Nonostante siamo ancora lontani dall’esercito europeo, i passi avanti compiuti in poco tempo sono stati molto significativi, per via della presa di coscienza da parte di molti Stati membri dell’importanza di adottare una vera politica comune di sicurezza e difesa – peraltro già prevista dal Trattato di Lisbona – per poter affrontare le attuali sfide di scala globale.
Passiamo alla politica estera. Il presidente Trump ha “riconosciuto” Gerusalemme come capitale di Israele. Qual è la posizione dell’Europa a riguardo?
L’Unione europea – così come l’Onu – ha reagito compatta all’annuncio di Trump di spostare la propria ambasciata a Gerusalemme: come affermato chiaramente dall’Alto rappresentante Federica Mogherini, noi non faremo altrettanto, come auspicato dal presidente Netanyahu.

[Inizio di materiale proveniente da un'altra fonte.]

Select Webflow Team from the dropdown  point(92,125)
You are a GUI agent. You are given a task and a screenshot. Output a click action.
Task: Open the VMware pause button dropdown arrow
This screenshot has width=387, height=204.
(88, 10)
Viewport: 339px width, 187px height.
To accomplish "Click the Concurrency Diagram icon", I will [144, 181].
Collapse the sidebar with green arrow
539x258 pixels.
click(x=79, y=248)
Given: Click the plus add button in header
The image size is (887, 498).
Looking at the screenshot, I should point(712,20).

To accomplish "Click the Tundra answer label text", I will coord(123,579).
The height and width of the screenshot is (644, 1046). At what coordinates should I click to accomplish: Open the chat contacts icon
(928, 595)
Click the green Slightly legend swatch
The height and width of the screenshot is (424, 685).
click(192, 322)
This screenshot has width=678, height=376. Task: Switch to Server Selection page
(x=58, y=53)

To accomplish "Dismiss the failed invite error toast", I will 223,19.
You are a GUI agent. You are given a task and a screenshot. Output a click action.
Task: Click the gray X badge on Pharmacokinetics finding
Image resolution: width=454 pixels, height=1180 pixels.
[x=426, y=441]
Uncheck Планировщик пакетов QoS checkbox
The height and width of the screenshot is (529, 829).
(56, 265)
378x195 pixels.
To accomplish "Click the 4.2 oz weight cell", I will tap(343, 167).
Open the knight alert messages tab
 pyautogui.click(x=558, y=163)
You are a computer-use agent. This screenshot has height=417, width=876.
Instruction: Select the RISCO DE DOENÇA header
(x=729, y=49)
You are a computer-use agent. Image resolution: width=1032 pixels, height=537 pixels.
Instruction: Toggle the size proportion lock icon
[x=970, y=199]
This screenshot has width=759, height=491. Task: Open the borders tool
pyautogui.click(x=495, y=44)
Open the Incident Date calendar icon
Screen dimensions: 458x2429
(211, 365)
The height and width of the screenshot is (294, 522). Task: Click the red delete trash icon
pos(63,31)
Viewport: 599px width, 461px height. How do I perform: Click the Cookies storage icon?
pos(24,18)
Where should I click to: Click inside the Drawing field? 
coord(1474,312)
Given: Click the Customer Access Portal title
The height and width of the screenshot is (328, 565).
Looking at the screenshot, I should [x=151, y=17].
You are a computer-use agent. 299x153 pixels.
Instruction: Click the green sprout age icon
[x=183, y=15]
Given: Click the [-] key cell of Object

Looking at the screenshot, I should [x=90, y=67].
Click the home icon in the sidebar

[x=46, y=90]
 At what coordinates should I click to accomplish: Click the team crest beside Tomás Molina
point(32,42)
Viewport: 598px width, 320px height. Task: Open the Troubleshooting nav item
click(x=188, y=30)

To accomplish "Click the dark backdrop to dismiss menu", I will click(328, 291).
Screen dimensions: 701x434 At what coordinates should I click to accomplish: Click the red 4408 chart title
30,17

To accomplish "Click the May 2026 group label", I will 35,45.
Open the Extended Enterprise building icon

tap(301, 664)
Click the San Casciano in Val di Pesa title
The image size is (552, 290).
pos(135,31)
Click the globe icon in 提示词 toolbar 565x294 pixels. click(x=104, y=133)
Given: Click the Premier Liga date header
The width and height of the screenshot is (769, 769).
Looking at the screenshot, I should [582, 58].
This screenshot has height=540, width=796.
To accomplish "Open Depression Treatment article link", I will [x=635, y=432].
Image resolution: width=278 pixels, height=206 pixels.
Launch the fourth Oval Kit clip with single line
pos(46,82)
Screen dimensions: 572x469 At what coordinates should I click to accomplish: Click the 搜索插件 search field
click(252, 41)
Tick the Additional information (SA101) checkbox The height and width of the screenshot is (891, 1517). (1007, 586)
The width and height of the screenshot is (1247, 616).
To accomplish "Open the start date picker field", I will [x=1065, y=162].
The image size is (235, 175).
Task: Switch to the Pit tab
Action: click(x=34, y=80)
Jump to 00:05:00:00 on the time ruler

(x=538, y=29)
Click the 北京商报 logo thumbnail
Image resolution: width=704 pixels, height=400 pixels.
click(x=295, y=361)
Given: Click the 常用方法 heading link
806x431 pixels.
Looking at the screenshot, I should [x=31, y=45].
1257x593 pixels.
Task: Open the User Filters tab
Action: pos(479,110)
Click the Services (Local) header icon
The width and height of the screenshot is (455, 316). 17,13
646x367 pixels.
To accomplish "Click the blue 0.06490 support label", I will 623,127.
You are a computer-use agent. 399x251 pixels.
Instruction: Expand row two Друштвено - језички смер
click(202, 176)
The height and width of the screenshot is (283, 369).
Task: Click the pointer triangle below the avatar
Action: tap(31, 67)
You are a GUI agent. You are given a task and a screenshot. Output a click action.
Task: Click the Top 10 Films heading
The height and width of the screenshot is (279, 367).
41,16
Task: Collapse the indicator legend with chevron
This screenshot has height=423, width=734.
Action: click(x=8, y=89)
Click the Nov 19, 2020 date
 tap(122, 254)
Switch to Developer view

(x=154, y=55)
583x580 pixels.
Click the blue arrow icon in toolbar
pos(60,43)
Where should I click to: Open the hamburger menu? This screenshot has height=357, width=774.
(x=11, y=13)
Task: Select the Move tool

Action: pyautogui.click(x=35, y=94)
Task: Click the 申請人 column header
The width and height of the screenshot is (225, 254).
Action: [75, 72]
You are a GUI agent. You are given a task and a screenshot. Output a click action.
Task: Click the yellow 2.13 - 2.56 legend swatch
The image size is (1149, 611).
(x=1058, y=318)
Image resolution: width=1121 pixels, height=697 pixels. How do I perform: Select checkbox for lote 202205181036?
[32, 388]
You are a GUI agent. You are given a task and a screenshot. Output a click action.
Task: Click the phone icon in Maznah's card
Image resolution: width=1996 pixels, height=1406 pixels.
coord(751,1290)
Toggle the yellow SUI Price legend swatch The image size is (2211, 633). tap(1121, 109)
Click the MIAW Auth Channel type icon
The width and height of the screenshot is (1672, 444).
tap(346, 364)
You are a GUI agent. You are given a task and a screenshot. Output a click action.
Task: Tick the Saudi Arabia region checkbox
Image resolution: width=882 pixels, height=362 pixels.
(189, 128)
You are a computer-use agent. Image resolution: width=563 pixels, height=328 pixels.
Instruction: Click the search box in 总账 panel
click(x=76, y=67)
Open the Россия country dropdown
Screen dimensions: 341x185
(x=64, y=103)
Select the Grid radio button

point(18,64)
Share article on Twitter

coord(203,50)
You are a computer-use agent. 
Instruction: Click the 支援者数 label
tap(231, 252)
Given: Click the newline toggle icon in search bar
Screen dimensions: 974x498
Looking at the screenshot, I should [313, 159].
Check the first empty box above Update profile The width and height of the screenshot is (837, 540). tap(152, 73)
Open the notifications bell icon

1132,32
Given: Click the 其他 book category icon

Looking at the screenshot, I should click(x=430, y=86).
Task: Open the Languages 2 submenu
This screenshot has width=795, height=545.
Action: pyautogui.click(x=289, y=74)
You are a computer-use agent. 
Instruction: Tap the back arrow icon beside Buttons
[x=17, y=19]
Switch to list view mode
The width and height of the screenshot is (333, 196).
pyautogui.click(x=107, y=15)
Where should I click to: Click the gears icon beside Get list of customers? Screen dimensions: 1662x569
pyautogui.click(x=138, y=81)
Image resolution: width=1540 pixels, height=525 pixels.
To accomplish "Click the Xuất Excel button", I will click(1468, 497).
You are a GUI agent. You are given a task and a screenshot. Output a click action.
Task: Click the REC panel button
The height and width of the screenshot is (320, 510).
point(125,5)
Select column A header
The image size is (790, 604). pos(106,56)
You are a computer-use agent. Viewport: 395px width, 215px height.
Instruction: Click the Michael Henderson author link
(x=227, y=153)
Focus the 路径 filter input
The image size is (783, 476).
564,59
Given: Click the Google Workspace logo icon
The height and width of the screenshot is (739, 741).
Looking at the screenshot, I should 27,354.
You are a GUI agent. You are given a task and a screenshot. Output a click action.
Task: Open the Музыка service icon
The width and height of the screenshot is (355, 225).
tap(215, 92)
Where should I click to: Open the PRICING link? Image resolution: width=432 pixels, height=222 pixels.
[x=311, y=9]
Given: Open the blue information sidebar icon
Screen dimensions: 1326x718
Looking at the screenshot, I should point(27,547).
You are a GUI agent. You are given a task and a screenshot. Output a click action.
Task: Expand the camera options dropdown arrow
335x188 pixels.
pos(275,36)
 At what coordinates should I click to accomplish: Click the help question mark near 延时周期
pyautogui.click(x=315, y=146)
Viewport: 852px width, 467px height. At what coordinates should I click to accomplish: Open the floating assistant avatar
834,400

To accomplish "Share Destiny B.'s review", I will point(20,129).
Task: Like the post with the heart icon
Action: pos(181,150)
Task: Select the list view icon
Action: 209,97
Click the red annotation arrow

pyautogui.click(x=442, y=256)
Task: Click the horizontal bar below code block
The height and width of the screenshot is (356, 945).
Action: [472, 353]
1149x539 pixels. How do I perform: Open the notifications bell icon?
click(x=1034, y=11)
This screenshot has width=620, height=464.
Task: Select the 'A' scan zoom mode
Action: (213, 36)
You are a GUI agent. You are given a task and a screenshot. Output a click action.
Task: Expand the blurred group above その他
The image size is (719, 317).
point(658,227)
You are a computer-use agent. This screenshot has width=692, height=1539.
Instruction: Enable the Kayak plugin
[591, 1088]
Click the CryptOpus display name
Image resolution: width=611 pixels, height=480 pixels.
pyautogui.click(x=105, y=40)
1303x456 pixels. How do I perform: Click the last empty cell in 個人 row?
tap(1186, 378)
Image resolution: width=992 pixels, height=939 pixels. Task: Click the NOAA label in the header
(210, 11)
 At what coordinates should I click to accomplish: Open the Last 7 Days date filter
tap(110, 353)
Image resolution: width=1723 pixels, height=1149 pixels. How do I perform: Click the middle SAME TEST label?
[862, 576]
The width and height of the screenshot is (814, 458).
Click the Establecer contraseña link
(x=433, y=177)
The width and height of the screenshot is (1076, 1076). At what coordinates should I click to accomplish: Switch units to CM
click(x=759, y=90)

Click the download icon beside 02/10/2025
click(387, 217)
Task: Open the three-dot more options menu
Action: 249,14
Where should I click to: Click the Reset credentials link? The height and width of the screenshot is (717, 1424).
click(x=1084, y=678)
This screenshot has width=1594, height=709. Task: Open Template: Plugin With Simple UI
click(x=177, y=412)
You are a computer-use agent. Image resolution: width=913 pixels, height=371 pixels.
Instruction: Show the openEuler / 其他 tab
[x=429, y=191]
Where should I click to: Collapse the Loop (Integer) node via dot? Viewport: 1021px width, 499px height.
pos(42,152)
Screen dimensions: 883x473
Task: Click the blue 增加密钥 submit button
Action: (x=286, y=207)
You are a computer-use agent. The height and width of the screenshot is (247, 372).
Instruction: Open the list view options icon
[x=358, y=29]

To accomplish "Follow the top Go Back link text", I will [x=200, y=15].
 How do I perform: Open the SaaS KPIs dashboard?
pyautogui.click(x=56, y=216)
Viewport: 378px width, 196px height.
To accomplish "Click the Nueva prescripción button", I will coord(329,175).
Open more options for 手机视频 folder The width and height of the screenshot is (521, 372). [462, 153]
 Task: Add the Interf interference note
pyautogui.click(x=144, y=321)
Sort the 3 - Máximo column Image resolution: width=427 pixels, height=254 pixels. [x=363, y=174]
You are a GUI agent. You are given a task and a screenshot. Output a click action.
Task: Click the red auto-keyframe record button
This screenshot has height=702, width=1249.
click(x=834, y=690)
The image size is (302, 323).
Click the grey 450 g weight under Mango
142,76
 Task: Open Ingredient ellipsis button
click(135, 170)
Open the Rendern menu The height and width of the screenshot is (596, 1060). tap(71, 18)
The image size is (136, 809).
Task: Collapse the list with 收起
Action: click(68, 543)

Anzi, restiamo fermi nella convinzione che una simile azione unilaterale non faccia che infiammare gli animi, mettendo a repentaglio la stessa sicurezza di Israele e mandando in fumo i pochi, seppur timidi, sviluppi positivi che si erano registrati negli ultimi mesi in direzione di una possibile futura ripresa del Processo di pace.
Per l’Unione europea l’unica soluzione possibile è quella a due Stati, riconosciuti reciprocamente, sulla base dei confini del 1967, e continueremo a lavorare in questa direzione, assieme al resto della Comunità internazionale e in rispetto del diritto internazionale e delle Risoluzioni Onu al riguardo.
Certamente la politica aggressiva di espansione degli insediamenti del governo Netanyahu così come l’affanno nella riconciliazione nazionale fra Fatah e Hamas richiederebbero un maggiore attivismo politico da parte dell’Unione, primo partner commerciale di Israele e primo donatore per lo sviluppo delle istituzioni palestinesi, ma alcuni governi nazionali ad oggi frenano molto su un maggiore protagonismo del blocco europeo, nonostante sia sempre più necessario data la difficoltà evidente per gli Usa almeno nell’arco del tempo rimanente di questa Presidenza di presentarsi come “honest broker” di un percorso verso la pace.
Sempre a proposito di Stati Uniti. La Corea del Nord non manca di “stuzzicare” Washington
La minaccia nucleare nord-coreana ha assunto negli ultimi mesi toni sempre più inquietanti, al punto di mettere a serio rischio la stabilità della regione e di rendere la sciagurata ipotesi di una guerra nucleare sempre meno inverosimile.
Sono d’accordo con le sanzioni che la comunità internazionale ha stabilito compattamente nei confronti di Pyongyang e che, anzi, l’Unione europea ha per parte sua inasprito. Bisogna tuttavia evitare di cedere alle provocazioni, come invece gli Stati Uniti sembrano fare. L’inesperienza e l’arroganza del presidente americano costituiscono un fattore di rischio in più per i progressi nel dialogo, che vengono faticosamente portati avanti con tutti gli attori interessati, come Giappone, Corea del Sud, Russia e Cina.
Anche in questo contesto, e anche in merito al delicato accordo sul nucleare con l’Iran, messo in discussione dallo stesso Trump, l’Unione europea può diventare un attore sempre più centrale in ogni confronto internazionale, in una fase in cui gli Usa appaiono inaffidabili, perdono autorevolezza e, aggiungo, rischiano di legittimare una corsa agli armamenti nucleari con la pubblicazione della nuova, assai aggressiva, Nuclear Posture Review.